Text under study:
--- START ---
1
JEE Main 2024 (Online) 30th January Evening Shift
Numerical
+4
-1

Let $$Y=Y(X)$$ be a curve lying in the first quadrant such that the area enclosed by the line $$Y-y=Y^{\prime}(x)(X-x)$$ and the co-ordinate axes, where $$(x, y)$$ is any point on the curve, is always $$\frac{-y^2}{2 Y^{\prime}(x)}+1, Y^{\prime}(x) \neq 0$$. If $$Y(1)=1$$, then $$12 Y(2)$$ equals __________.

2
JEE Main 2024 (Online) 30th January Morning Shift
Numerical
+4
-1

Let $$y=y(x)$$ be the solution of the differential equation $$\left(1-x^2\right) \mathrm{d} y=\left[x y+\left(x^3+2\right) \sqrt{3\left(1-x^2\right)}\right] \mathrm{d} x, -1< x<1, y(0)=0$$. If $$y\left(\frac{1}{2}\right)=\frac{\mathrm{m}}{\mathrm{n}}, \mathrm{m}$$ and $$\mathrm{n}$$ are co-prime numbers, then $$\mathrm{m}+\mathrm{n}$$ is equal to __________.
--- END ---
Things to do:
- A) Which exam shift is the second problem in the JEE Main 2024 problem listing taken from?
- B) What details appear in the header above the first problem of the JEE Main 2024 problem listing?
- C) Extend the JEE Main 2024 problem listing past its second problem, using the same layout.
The material that follows was drawn from a different source.

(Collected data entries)
--- START ---
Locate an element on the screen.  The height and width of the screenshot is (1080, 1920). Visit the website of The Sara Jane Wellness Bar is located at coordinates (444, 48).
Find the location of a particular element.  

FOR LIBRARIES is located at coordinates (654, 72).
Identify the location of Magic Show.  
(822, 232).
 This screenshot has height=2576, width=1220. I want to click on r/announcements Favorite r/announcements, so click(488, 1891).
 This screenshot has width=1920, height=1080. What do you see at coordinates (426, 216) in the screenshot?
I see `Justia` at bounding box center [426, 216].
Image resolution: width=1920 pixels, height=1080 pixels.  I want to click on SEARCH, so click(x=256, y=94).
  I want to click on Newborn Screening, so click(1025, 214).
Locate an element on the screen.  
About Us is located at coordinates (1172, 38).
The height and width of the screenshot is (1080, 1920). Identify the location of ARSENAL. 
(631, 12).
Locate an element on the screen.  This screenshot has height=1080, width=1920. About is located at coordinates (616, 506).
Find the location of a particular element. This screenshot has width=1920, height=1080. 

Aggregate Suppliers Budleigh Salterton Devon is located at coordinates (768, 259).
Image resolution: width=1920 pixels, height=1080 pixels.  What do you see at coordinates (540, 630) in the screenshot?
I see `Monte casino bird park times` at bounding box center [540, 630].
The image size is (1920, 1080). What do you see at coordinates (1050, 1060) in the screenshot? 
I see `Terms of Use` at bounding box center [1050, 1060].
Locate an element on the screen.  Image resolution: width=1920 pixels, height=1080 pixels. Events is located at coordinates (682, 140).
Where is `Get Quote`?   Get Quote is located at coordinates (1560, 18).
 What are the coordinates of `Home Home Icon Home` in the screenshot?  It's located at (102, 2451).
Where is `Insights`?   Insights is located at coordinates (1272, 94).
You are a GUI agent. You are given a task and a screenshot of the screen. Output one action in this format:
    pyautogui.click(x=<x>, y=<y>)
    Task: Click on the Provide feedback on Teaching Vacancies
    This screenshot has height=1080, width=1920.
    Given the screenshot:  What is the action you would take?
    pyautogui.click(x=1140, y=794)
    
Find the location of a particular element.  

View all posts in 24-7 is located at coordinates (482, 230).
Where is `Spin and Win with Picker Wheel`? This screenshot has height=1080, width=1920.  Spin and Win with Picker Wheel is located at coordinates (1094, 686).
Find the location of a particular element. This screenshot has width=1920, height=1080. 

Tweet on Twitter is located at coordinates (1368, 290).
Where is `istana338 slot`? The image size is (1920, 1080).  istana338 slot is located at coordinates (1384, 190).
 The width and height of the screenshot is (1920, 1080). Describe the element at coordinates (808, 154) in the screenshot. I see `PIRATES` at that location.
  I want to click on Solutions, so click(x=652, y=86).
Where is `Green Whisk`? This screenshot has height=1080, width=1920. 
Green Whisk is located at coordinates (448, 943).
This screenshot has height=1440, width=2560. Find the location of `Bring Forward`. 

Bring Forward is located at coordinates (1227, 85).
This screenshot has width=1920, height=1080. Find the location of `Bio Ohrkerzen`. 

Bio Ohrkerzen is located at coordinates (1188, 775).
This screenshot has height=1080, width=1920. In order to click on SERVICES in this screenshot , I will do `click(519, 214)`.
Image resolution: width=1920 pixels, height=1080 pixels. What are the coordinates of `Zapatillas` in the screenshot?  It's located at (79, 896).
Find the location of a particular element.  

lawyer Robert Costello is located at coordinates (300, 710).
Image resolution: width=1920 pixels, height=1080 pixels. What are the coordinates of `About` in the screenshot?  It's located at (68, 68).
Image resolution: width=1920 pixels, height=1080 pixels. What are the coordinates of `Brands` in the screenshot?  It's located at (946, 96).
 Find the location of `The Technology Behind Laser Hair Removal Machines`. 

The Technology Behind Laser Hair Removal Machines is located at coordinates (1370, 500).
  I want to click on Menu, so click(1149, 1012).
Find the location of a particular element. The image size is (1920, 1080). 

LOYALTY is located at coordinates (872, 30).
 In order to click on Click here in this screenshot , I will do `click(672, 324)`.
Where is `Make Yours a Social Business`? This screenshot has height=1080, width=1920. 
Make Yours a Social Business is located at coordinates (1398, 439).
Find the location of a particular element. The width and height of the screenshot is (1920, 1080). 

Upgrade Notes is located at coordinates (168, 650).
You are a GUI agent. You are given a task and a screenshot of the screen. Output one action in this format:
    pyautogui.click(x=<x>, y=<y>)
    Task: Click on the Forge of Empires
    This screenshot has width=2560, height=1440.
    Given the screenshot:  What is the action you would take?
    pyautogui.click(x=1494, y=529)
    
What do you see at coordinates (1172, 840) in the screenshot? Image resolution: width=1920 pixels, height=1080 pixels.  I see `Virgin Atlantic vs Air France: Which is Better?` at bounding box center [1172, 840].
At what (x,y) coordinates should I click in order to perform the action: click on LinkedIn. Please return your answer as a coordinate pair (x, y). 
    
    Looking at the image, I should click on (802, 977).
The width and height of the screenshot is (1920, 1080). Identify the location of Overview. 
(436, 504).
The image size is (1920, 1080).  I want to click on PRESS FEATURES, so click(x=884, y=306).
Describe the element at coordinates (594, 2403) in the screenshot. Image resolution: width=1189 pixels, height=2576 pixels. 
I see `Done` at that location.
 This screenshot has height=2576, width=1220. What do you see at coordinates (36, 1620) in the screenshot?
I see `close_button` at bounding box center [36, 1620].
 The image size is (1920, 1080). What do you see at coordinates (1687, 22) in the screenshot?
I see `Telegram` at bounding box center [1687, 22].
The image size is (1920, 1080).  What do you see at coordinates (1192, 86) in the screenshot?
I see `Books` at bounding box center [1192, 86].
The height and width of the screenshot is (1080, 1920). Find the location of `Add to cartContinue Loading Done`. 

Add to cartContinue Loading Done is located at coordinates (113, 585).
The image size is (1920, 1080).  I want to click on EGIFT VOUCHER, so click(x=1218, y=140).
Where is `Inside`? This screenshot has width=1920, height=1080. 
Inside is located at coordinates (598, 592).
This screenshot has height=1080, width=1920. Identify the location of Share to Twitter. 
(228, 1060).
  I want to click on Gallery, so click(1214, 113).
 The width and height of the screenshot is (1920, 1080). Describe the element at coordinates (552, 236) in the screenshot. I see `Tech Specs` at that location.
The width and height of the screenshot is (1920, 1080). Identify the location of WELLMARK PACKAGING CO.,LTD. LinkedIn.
--- END ---
Answers in order:
- A) The 30th January Morning Shift of JEE Main 2024 (Online).

- B)
- The problem number, 1
- JEE Main 2024 (Online) 30th January Evening Shift
- Numerical
- +4
- -1

- C)
3
JEE Main 2024 (Online) 29th January Morning Shift
Numerical
+4
-1

If the solution curve $$y=y(x)$$ of the differential equation $$\left(1+y^2\right)\left(1+\log _{\mathrm{e}} x\right) d x+x d y=0, x > 0$$ passes through the point $$(1,1)$$ and $$y(e)=\frac{\alpha-\tan \left(\frac{3}{2}\right)}{\beta+\tan \left(\frac{3}{2}\right)}$$, then $$\alpha+2 \beta$$ is _________.

4
JEE Main 2024 (Online) 27th January Evening Shift
Numerical
+4
-1

If the solution curve, of the differential equation $$\frac{\mathrm{d} y}{\mathrm{~d} x}=\frac{x+y-2}{x-y}$$ passing through the point $$(2,1)$$ is $$\tan ^{-1}\left(\frac{y-1}{x-1}\right)-\frac{1}{\beta} \log _{\mathrm{e}}\left(\alpha+\left(\frac{y-1}{x-1}\right)^2\right)=\log _{\mathrm{e}}|x-1|$$, then $$5 \beta+\alpha$$ is equal to __________.